* [THE TASK]
The entries should be given again so that each one matches the original exactly.

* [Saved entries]

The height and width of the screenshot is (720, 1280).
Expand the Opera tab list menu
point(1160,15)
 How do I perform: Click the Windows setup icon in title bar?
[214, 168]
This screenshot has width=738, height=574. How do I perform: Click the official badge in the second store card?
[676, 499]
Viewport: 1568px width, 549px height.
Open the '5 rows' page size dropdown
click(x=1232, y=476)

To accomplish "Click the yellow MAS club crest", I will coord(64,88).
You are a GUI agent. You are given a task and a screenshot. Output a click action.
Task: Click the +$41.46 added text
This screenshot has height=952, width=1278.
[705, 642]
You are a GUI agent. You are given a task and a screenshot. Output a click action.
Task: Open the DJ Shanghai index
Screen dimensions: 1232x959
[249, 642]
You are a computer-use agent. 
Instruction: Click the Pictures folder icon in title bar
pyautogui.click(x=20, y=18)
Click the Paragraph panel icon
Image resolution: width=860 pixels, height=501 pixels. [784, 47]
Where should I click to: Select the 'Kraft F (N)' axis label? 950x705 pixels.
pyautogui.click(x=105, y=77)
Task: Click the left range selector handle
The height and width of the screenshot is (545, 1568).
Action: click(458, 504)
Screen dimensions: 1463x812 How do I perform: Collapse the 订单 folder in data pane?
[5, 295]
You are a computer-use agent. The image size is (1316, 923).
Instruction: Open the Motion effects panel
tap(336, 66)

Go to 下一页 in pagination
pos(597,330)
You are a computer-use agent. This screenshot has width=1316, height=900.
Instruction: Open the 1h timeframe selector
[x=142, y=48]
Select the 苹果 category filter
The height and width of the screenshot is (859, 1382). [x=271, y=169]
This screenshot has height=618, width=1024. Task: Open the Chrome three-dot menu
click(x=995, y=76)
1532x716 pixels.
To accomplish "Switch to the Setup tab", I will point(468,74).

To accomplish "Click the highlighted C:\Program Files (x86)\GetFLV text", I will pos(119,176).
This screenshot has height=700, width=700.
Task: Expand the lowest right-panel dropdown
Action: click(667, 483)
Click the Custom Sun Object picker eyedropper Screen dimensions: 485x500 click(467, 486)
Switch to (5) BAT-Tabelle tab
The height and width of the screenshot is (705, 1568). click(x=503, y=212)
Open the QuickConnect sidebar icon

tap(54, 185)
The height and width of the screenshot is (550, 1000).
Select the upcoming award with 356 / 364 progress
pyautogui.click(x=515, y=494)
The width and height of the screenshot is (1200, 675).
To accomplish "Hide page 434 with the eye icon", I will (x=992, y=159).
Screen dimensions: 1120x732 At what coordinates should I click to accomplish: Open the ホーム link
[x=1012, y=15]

* [RESPONSE TO THIS EXERCISE]
The height and width of the screenshot is (720, 1280).
Expand the Opera tab list menu
point(1160,15)
 How do I perform: Click the Windows setup icon in title bar?
[214, 168]
This screenshot has width=738, height=574. How do I perform: Click the official badge in the second store card?
[676, 499]
Viewport: 1568px width, 549px height.
Open the '5 rows' page size dropdown
click(x=1232, y=476)

To accomplish "Click the yellow MAS club crest", I will coord(64,88).
You are a GUI agent. You are given a task and a screenshot. Output a click action.
Task: Click the +$41.46 added text
This screenshot has height=952, width=1278.
[705, 642]
You are a GUI agent. You are given a task and a screenshot. Output a click action.
Task: Open the DJ Shanghai index
Screen dimensions: 1232x959
[249, 642]
You are a computer-use agent. 
Instruction: Click the Pictures folder icon in title bar
pyautogui.click(x=20, y=18)
Click the Paragraph panel icon
Image resolution: width=860 pixels, height=501 pixels. [784, 47]
Where should I click to: Select the 'Kraft F (N)' axis label? 950x705 pixels.
pyautogui.click(x=105, y=77)
Task: Click the left range selector handle
The height and width of the screenshot is (545, 1568).
Action: click(458, 504)
Screen dimensions: 1463x812 How do I perform: Collapse the 订单 folder in data pane?
[5, 295]
You are a computer-use agent. The image size is (1316, 923).
Instruction: Open the Motion effects panel
tap(336, 66)

Go to 下一页 in pagination
pos(597,330)
You are a computer-use agent. This screenshot has width=1316, height=900.
Instruction: Open the 1h timeframe selector
[x=142, y=48]
Select the 苹果 category filter
The height and width of the screenshot is (859, 1382). [x=271, y=169]
This screenshot has height=618, width=1024. Task: Open the Chrome three-dot menu
click(x=995, y=76)
1532x716 pixels.
To accomplish "Switch to the Setup tab", I will point(468,74).

To accomplish "Click the highlighted C:\Program Files (x86)\GetFLV text", I will pos(119,176).
This screenshot has height=700, width=700.
Task: Expand the lowest right-panel dropdown
Action: click(667, 483)
Click the Custom Sun Object picker eyedropper Screen dimensions: 485x500 click(467, 486)
Switch to (5) BAT-Tabelle tab
The height and width of the screenshot is (705, 1568). click(x=503, y=212)
Open the QuickConnect sidebar icon

tap(54, 185)
The height and width of the screenshot is (550, 1000).
Select the upcoming award with 356 / 364 progress
pyautogui.click(x=515, y=494)
The width and height of the screenshot is (1200, 675).
To accomplish "Hide page 434 with the eye icon", I will (x=992, y=159).
Screen dimensions: 1120x732 At what coordinates should I click to accomplish: Open the ホーム link
[x=1012, y=15]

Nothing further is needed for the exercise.